Allerdings: die entgangenen Ticketeinnahmen kommen die ÖV-Betriebe teuer zu stehen. Alliance Swisspass geht davon aus, dass Fahren ohne gültigen Fahrausweis den Schweizer ÖV rund 200 Millionen Franken im Jahr kostet. Die Dunkelziffer sei hoch, sagt Ruoss.
Zutrittsschranken sind kein Thema
Für die Kontrollen sind die einzelnen ÖV-Betriebe zuständig. Sie würden selbst bestimmen, wo und wie oft Billette geprüft werden, sagt Ruoss.
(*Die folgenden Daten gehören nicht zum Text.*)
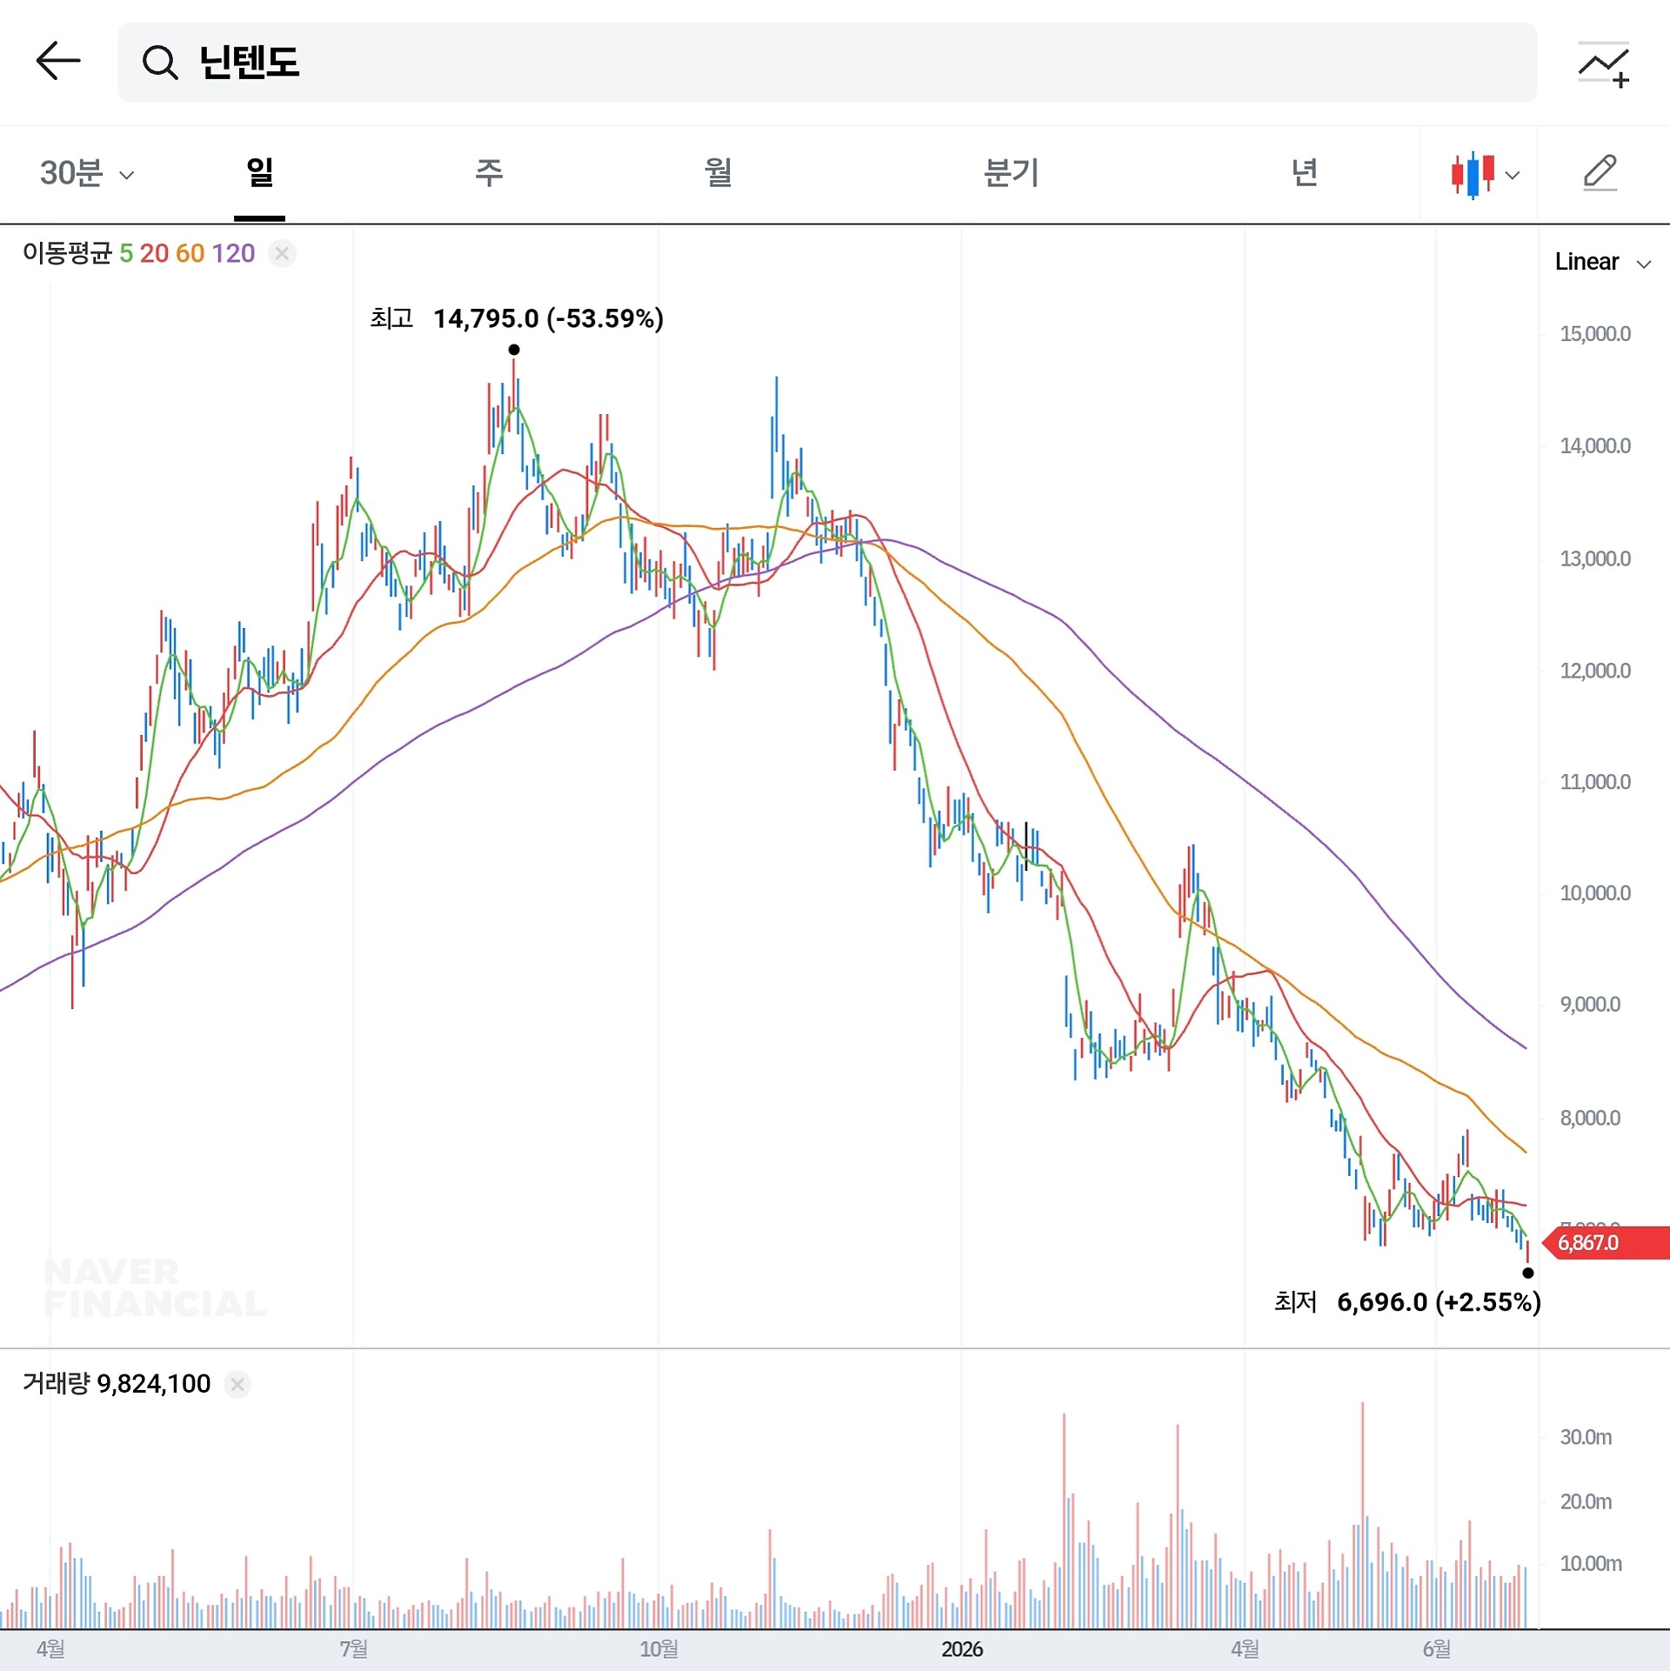Screen dimensions: 1670x1671
Task: Switch to the 주 weekly tab
Action: 489,172
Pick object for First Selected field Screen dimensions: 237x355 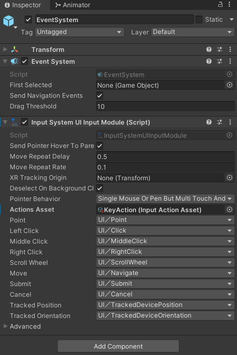pyautogui.click(x=229, y=85)
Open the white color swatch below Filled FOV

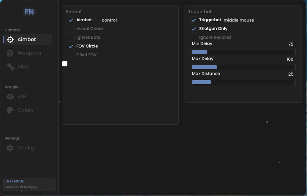click(x=65, y=64)
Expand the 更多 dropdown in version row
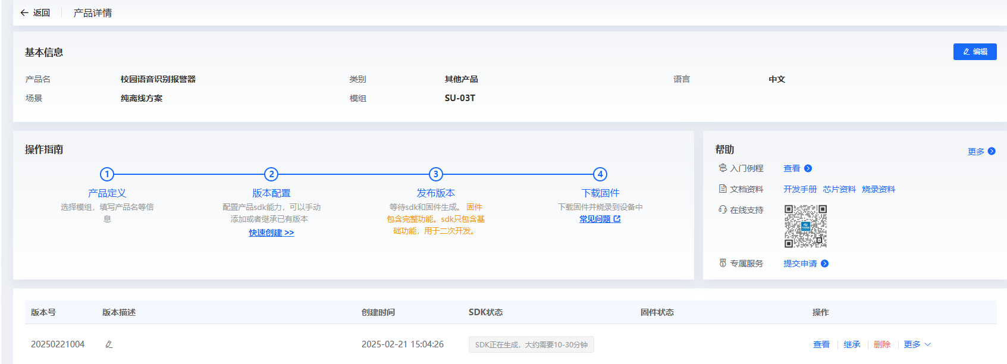The height and width of the screenshot is (364, 1007). (917, 344)
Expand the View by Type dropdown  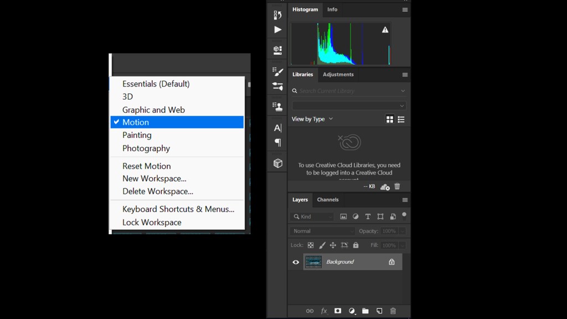(313, 119)
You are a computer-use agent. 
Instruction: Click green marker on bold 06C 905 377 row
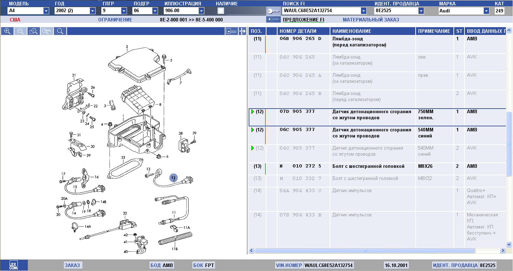click(x=253, y=130)
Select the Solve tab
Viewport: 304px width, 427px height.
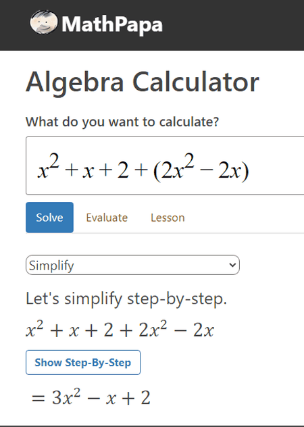49,218
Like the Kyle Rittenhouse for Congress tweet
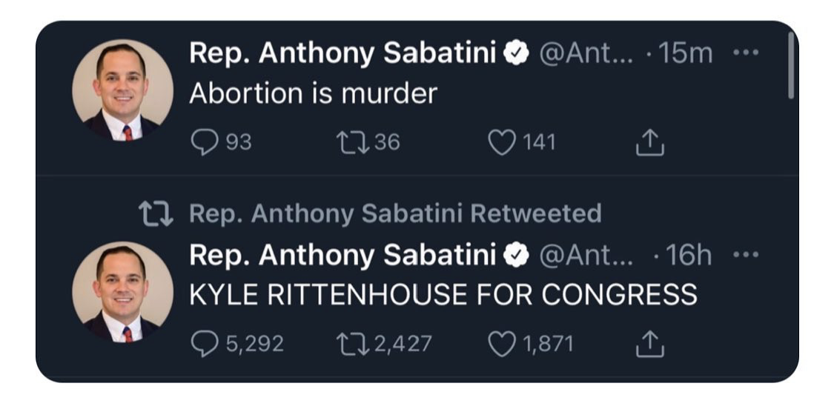Viewport: 834px width, 406px height. (502, 344)
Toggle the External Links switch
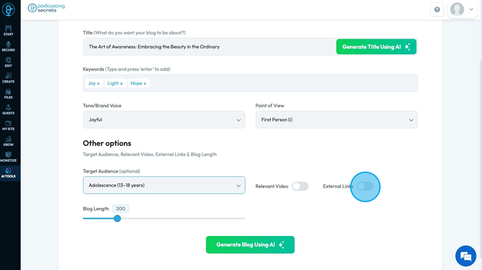This screenshot has height=270, width=482. (x=365, y=186)
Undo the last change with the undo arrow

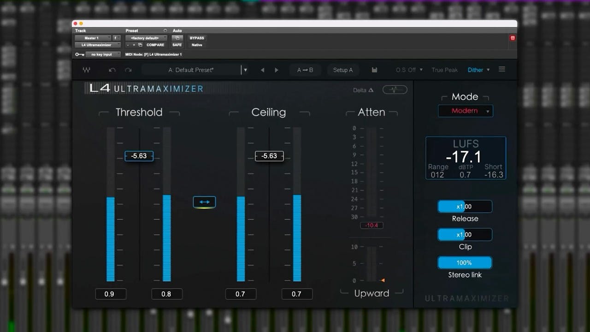point(111,70)
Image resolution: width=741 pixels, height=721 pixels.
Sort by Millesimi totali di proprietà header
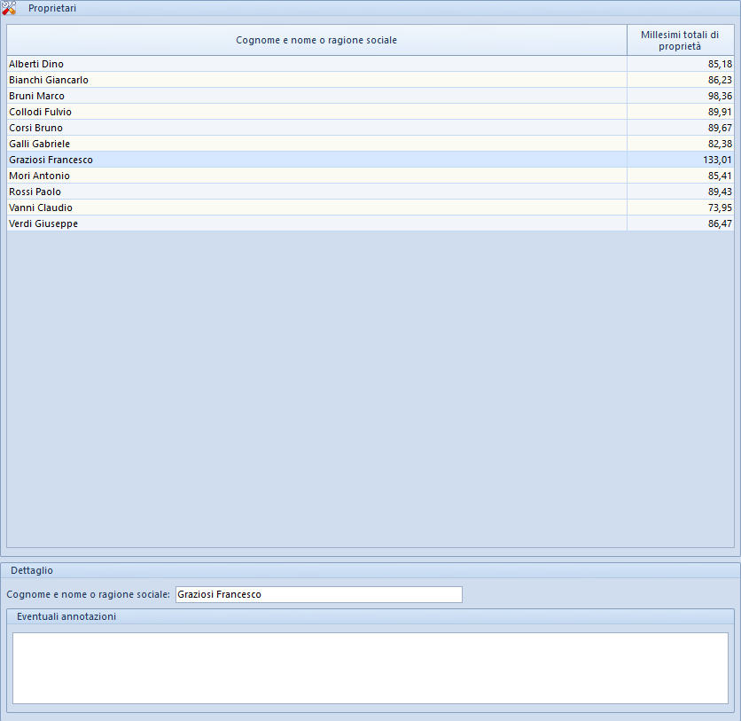point(681,40)
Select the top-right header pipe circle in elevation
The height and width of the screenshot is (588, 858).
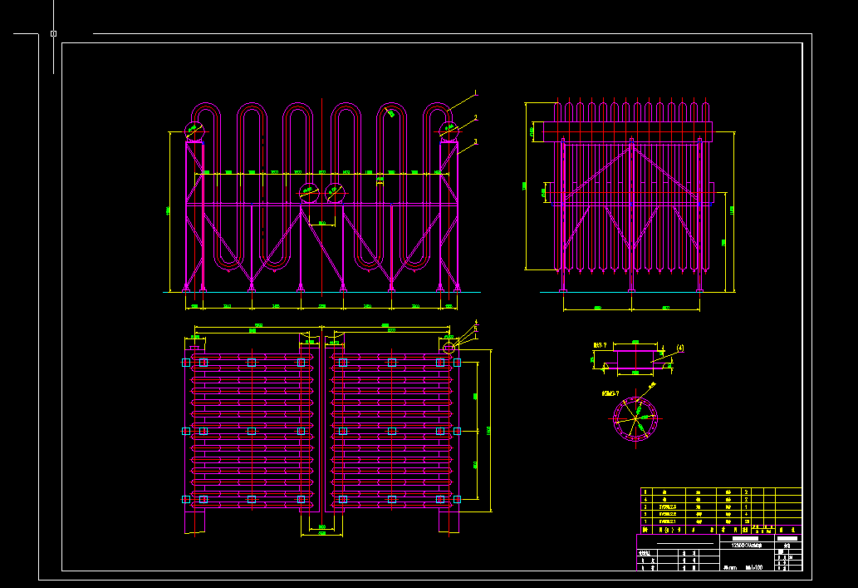(x=449, y=131)
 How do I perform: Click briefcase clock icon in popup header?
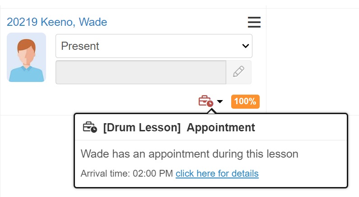pos(90,127)
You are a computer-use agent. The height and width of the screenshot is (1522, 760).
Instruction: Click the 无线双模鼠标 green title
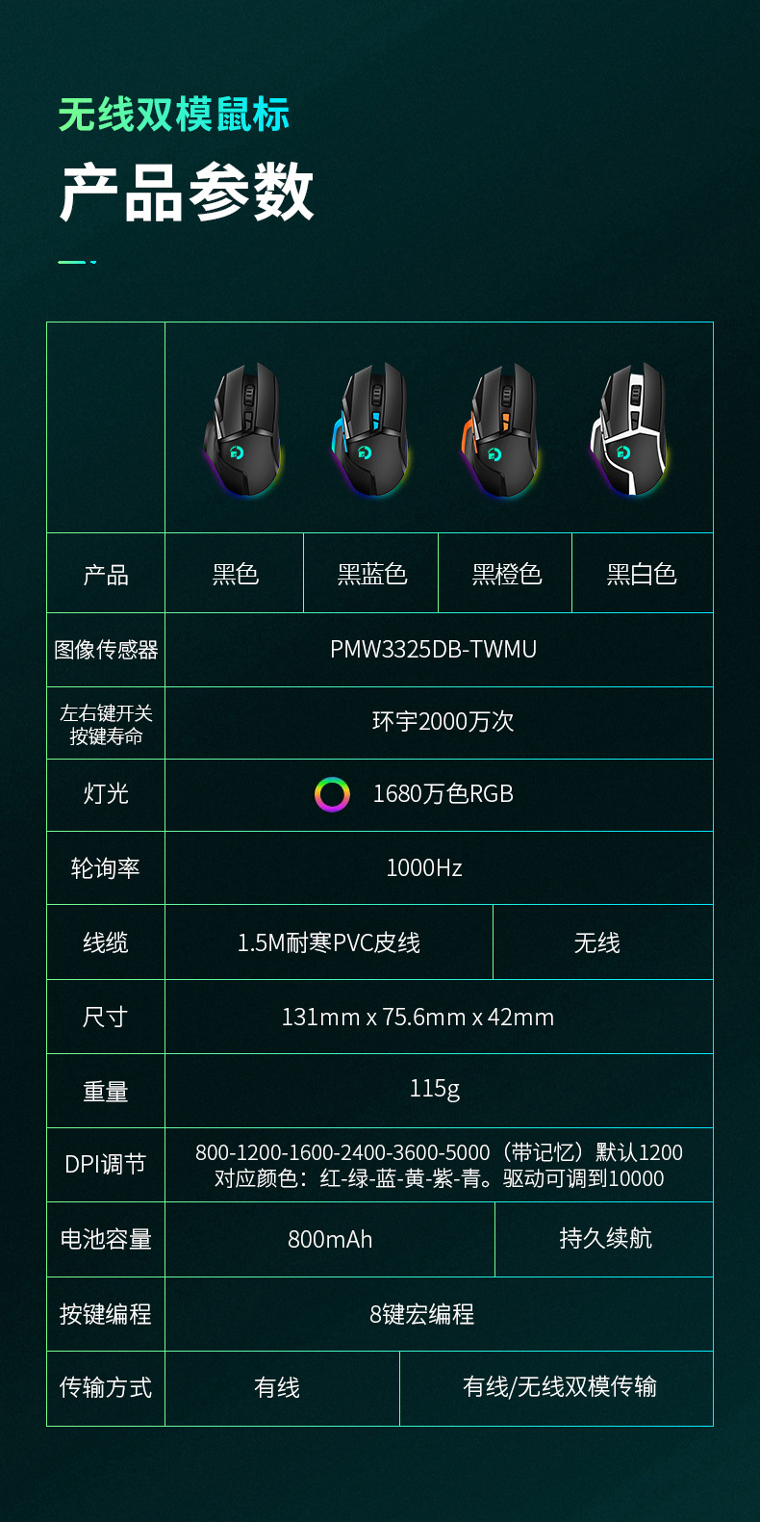(x=174, y=115)
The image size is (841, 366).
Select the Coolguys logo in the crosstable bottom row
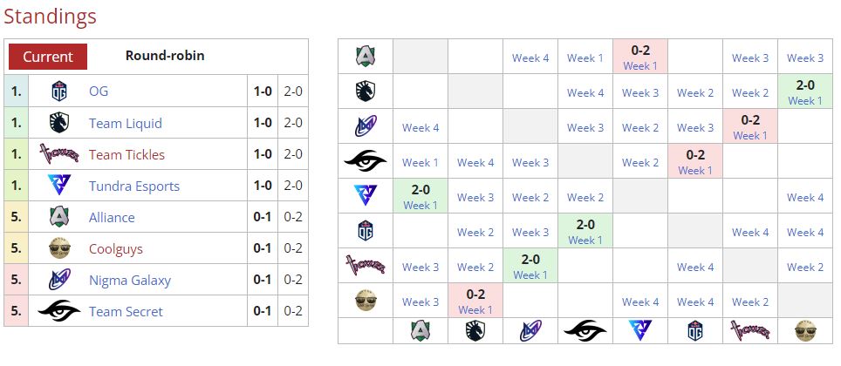pyautogui.click(x=805, y=330)
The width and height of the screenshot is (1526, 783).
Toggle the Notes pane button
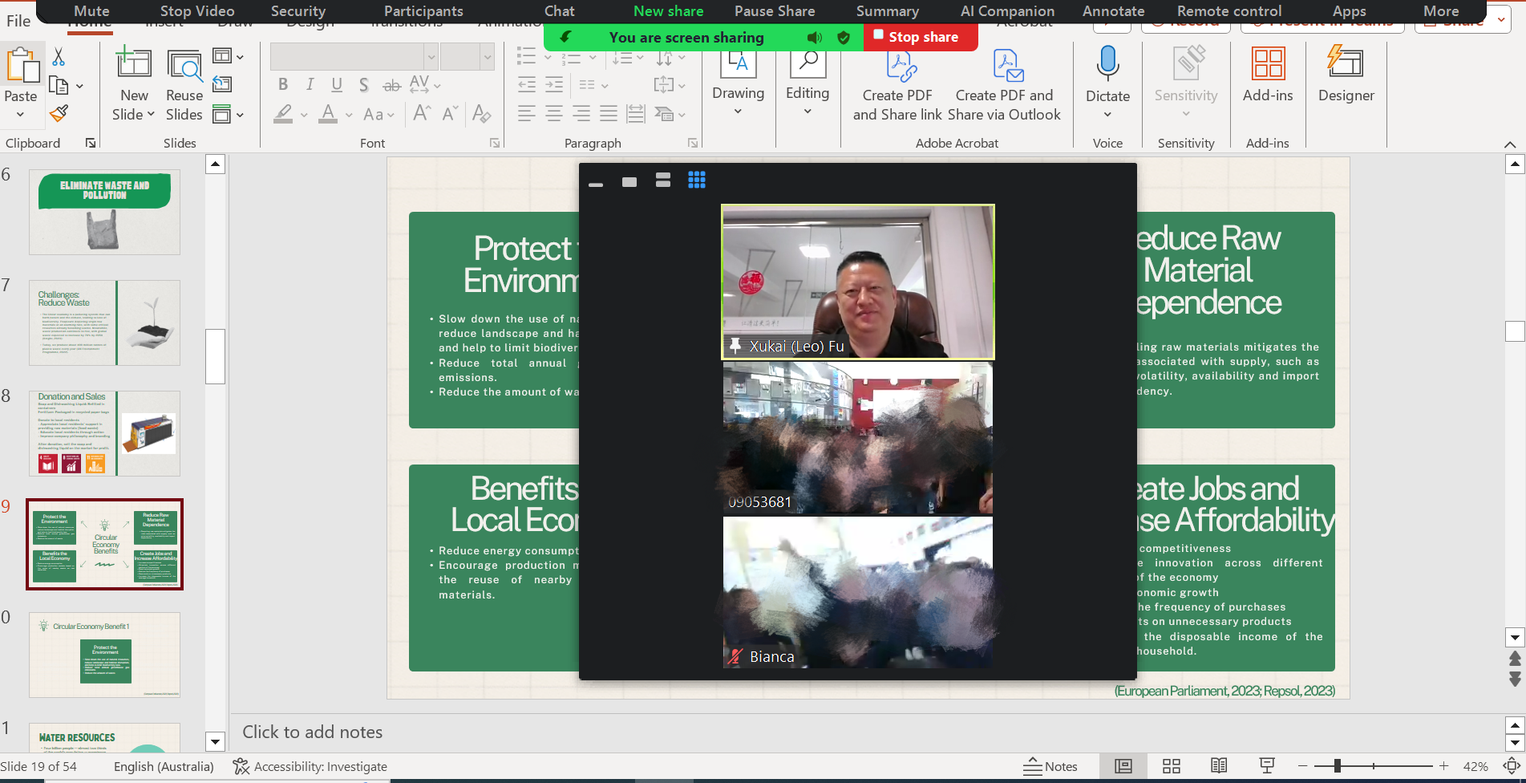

Zutrittsschranken seien kein Thema. «Das ÖV-System soll offen sein und offen bleiben.»
Die Logik ist für Becker von der Universität Bern einfach: Wenn einem das Schwarzfahren leicht gemacht wird, dann machen es die Leute auch. Scharfe Kontrollen würden die Leute hingegen abschrecken. «Nur auf die intrinsische Motivation zu setzen, ist ein netter Gedanke. Das wird aber auf Dauer nicht funktionieren», sagt er.